Video 1 apparently started with this copy and is just surgically altered from there. It starts only with the surge that obscures the green flag among them, and also misses the clearer chanting. It then continuous through the shooting and first of the fleeing until another cut to skip the green flag again. It only resumes after the injured guy is carried past and the camera's following him close-up. From this there's no sign of affiliation at all, just people, and apparently someone shooting them - clear enough for most.
Incongruous Violence / My Best Guess
First, everything else I see shows February 15, while marking the first violent protests, relativelty peaceful with few or no gunshot injuries and no deaths. It's quite early for even the boldest of would-be insurgents to be shooting at people in the open - least of all at a police station! Plus, if terrorist protesters were shooting loyal, peaceful Libyans at about hour one of violent protests or even before, I'd think the government would have noted it. As far as I can see, they haven't, and no one cites firing anywhere that day- no fatalities. Goheda cites the first deaths in Benghazi (six) as happening on the evening of the 16th as protesters raided and burned police stations. Wikipedia's "First Battle of Benghazi" (there was no second one) has the first deaths only on the 17th. The UNHCR report lists no deaths for the 15th or 16th at all. The Guardian's live blog says for the 15th:
The online edition of Libya's privately owned Quryna newspaper, which is based in Benghazi, reported that demonstrators had petrol bombs and threw stones.Here it's said we have "several injured," which, if they're not talking police, must be about four. No one died. No serious injuries. No shooting. But there were shots! And blood!

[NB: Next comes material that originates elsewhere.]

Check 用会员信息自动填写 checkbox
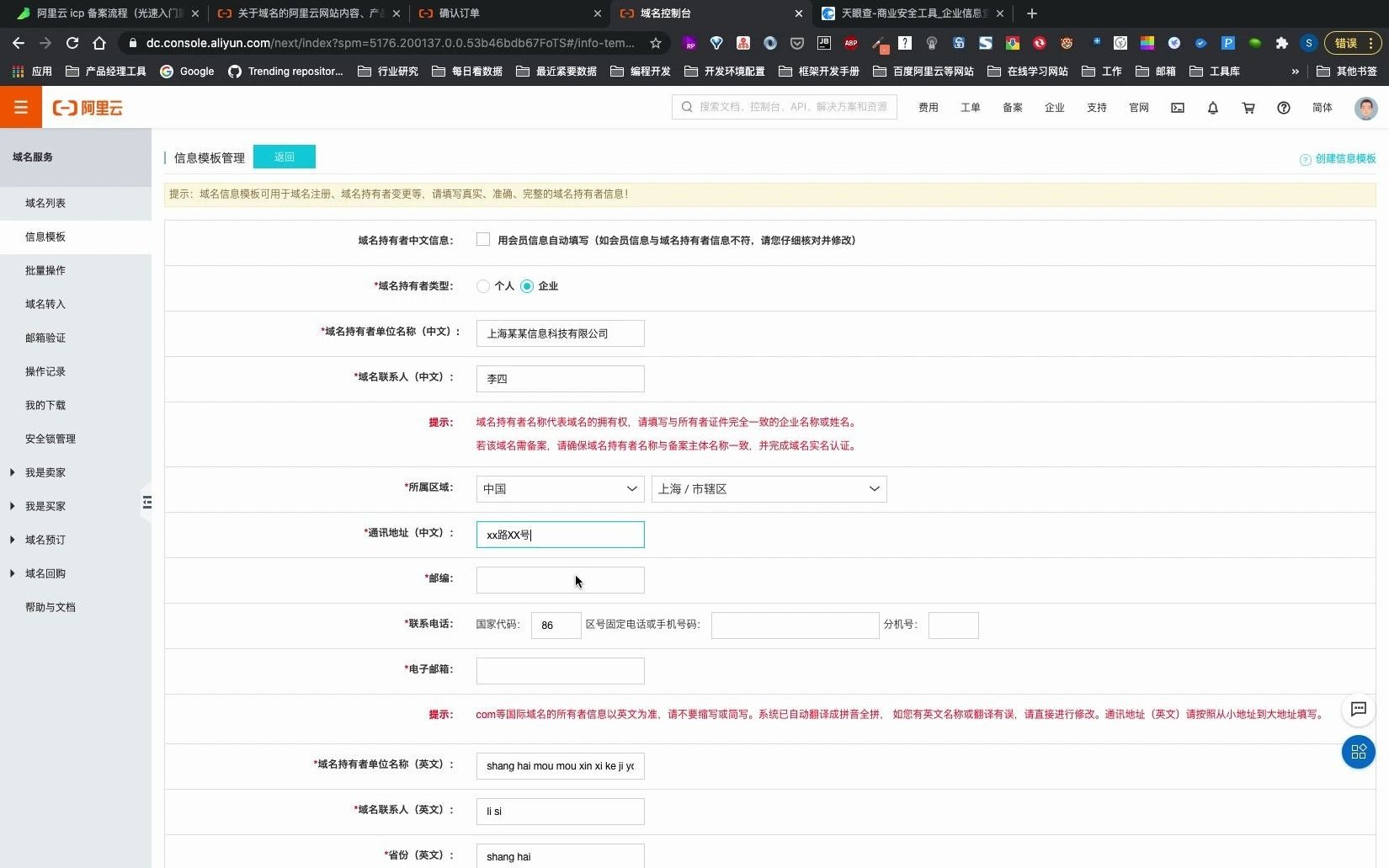1389x868 pixels. (483, 239)
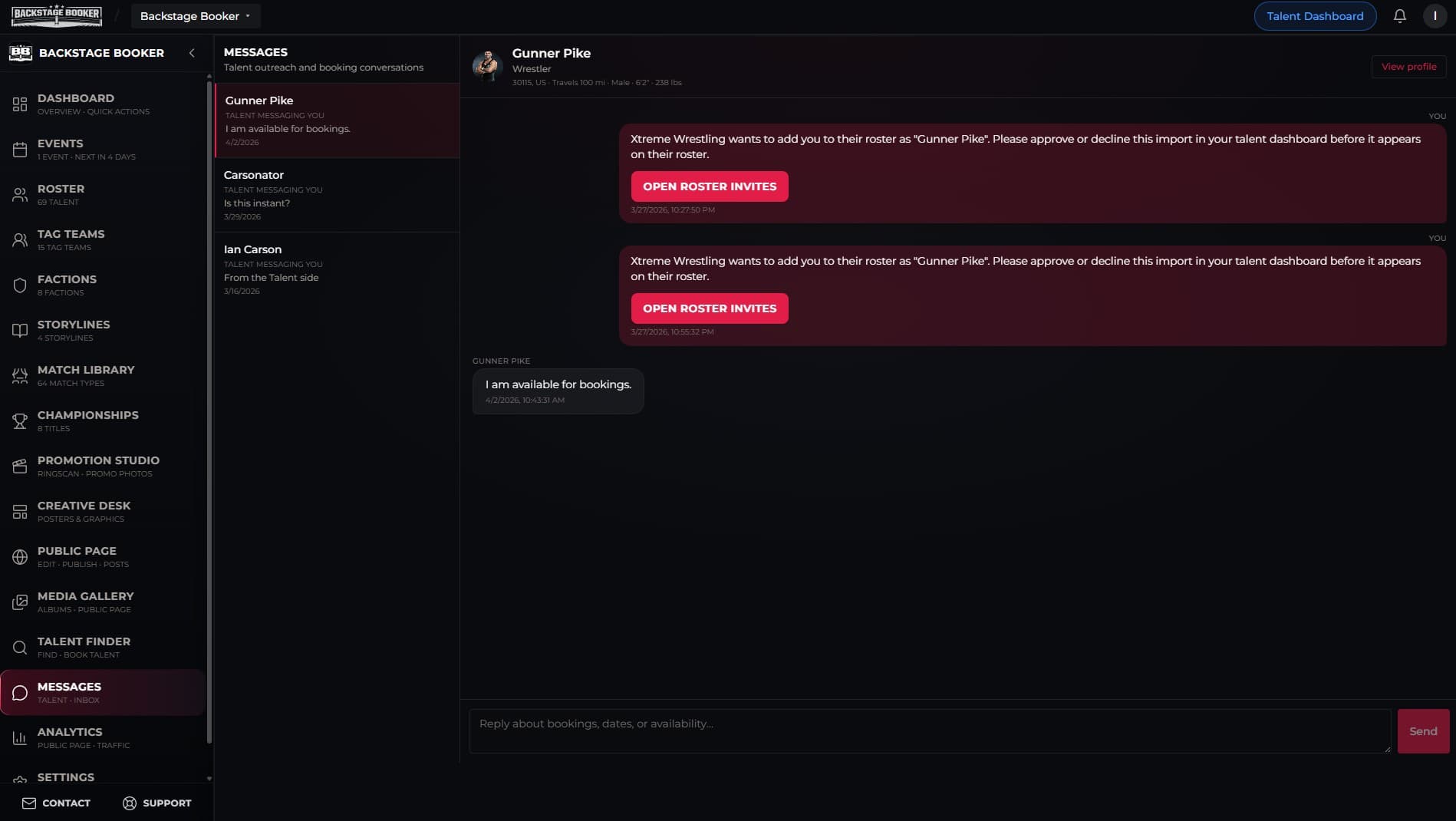Open the account avatar menu
Image resolution: width=1456 pixels, height=821 pixels.
(x=1434, y=15)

It said a crowd protested outside a local government office to demand the release of the activist [Terbil], and then went to the city's Shajara square where demonstrators clashed with police and government supporters.
Government supporters have now taken over the square, according to reports. Fourteen people were injured including 10 police officers, but none of the injuries was serious, the newspaper said.
Two possibilities, one imaginative, the other more likely:
1) It could be fake. I'd say the gunshots could be loud firecrackers, but for the bloodied kid. And I could see that as special effects, but for the gunshots. So hypthetically, it could have all been a staged bit of fakery, by whichever side (both) might have a motive to demonize the other. But how do you get so many people to run from firecrackers?
2) The injured kid we see was bloodied up in a hand-to-hand scuffle, or by a tossed rock maybe, and the shots were in the air to break it up. The police may have saved him from further injury for some punk remark. His friends carried him off, either to make him look gravely injured for some cameras, or just because he's a pansy, or felt a bit woozy. Again, could be from either side, but I suspect anti-Gaddafi.
Anyone else have a better explanation?